DESCRIPTION OF SYMBOLS 1 Vg line 2 Gate driver 3 Sig line 4 Amplifier IC 5 Drive wiring 6 Common electrode driver 7 TFT 8 Photoelectric conversion element 9 Signal line capacitance part 101 Insulating substrate 102 Gate electrode and gate wiring 103 Interlayer insulating layer 104 Intrinsic semiconductor layer 105 Ohmic contact Layer 106 source or drain electrode of switch TFT and Sig line 107 protective film

 ──────────────────────────────────────────────────続 き Continued on front page F term (reference) 4M118 AA01 AB01 AB10 CA40 CB06 5C024 CX41 CY47 GX03 GY31 5F049 MA15 MB05 MB12 NA03 NA08 NB03 NB05 PA04 PA07 PA14 RA04 RA08 SS01 SZ12 WA07 5F110 AA01 BB10 CC07 DD01 FF03 GG03 EE04 GG02 GG24 GG35 GG44 HK09 HK34 HL03 HL23 NN02 NN12 NN24 NN35 QQ04

Claims (9)

[Claims] 1. A photoelectric conversion device in which a photoelectric conversion element for converting an optical signal into an electric signal and a switch element for reading the converted electric signal are formed by the same process, wherein the thickness of a semiconductor layer provided in the switch element is Is smaller than the thickness of a semiconductor layer provided in the photoelectric conversion element. 2. The photoelectric conversion device according to claim 1, wherein said semiconductor layer is formed of amorphous silicon. 3. The photoelectric conversion device according to claim 1, wherein the thickness of the semiconductor layer provided in the switch element is 1,000 Å or more and 3000 Å or less. 4. A method for manufacturing a photoelectric conversion device in which a photoelectric conversion element for converting an optical signal into an electric signal and a switch element for reading the converted electric signal are formed by the same process.

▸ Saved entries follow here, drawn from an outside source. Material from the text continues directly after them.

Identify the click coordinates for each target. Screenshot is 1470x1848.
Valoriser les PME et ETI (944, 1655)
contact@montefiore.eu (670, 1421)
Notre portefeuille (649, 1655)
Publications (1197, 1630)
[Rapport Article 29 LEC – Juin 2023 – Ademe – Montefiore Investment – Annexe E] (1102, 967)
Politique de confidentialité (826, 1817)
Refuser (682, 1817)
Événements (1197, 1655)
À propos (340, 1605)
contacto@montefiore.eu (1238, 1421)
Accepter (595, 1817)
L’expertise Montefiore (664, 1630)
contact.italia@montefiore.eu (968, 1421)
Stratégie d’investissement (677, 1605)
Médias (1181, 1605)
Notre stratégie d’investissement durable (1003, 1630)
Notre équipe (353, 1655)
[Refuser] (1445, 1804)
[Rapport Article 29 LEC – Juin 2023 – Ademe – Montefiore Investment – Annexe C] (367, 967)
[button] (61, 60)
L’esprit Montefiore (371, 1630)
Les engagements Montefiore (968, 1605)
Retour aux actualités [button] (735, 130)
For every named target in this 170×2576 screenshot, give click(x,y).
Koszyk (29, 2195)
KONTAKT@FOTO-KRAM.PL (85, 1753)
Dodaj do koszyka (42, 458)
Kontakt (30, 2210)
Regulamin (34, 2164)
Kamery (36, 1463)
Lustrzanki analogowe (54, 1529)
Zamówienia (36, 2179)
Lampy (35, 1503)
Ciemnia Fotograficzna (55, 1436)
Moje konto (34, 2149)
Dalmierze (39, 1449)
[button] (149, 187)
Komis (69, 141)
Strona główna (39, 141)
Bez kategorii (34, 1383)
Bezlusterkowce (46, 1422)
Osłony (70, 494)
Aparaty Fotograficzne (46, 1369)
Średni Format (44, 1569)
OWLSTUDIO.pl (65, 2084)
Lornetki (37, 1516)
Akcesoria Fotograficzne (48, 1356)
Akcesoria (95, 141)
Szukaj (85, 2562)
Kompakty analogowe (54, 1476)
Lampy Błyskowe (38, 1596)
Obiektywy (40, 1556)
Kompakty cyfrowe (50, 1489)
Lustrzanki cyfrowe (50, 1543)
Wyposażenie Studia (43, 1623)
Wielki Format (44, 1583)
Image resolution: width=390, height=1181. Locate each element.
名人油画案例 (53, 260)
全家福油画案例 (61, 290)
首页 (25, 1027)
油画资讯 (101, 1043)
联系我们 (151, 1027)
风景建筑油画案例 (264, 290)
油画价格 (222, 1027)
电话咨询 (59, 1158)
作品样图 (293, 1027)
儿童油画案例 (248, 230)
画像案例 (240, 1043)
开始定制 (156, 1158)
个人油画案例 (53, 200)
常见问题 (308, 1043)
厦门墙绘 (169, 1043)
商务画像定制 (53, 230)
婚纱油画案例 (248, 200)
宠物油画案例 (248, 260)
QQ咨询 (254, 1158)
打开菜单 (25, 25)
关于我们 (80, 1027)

And a step of thinning a semiconductor layer of the switch element among the formed semiconductor layers. 5. The method according to claim 4, wherein the semiconductor layer is formed of amorphous silicon. 6. The method according to claim 4, wherein the semiconductor layer in the switch element portion is thinned by etching. 7. The method according to claim 6, wherein a treatment process is performed on the surface of the thinned semiconductor layer after the etching. 8. The method according to claim 7, wherein the treatment is a plasma treatment or a hydrofluoric acid treatment. 9. A semiconductor layer is formed between a first signal line for transferring the electric signal read by the switch element and a second signal line for transferring a signal for turning on / off the switch element. 4. The photoelectric conversion device according to claim 1, wherein a thickness of the semiconductor layer is the same as a thickness of the semiconductor layer provided in the photoelectric conversion element. 5.